In collaboration with Halsey Burgund, an Emmy-winning media artist and Creative Technologist in Residence at the MIT Open Documentary Lab, Meyers presents Invisible Choir. In today’s divisive times, the simple act of interacting has become fraught with constant political and social baggage. The artists seek to circumvent this challenge by allowing complete strangers to create an evolving collective musical work by singing together, without words. Harnessing the power of new technologies, including Artificial Intelligence and advanced Audio AR (Augmented Reality), Invisible Choir proposes an urgent and innovative form for public spaces, facilitating collective engagement and music creation. The project aims to establish new networks of “citizen-singers.”
The installation combines urban sound design, sound ecology, and technology to create a novel type of interactive social soundscape: an ever-evolving, open-sourced choir. The work begins with musical “seeds” composed specifically for the location. The choral composition is then nurtured through the active, asynchronous participation of visitors, who become members of the invisible choir by recording their vocal contributions and “planting” them live on the spot. This is achieved via a specially designed web-based application that facilitates both singing together and listening to existing “choirs.”

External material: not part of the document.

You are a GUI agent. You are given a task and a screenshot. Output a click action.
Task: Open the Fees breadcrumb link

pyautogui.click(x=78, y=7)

Invisible Choir reimagines what a public artwork can be, showing us how music can allow us to connect with each other and our sonic environment in these polarized times.
BIO
Ari Benjamin Meyers is a Professor of Sculpture at Kunstakademie Düsseldorf and regularly collaborates with leading figures in international art and music. Halsey Burgund is known as the creator of Roundware, an open-source audio AR platform, and focuses his research on the societal challenges posed by Artificial Intelligence, particularly synthetic media.

This project is part of ReSilence: Future Soundscapes & Affect Mining in Urban Ecosystems, the exhibition showcasing the outcomes of fifteen international art residencies supported by S+T+ARTS (the European Commission’s initiative for science, technology, and the arts). Through the artistic exploration of sound, ReSilence redefines urban spaces, using the acoustic dimension to analyze the complex affective and ecological relations of future cities and promote collective awareness of what lies beyond mere noise. The exhibition is presented in collaboration with BASE, as part of the FAROUT Festival 2025 edition.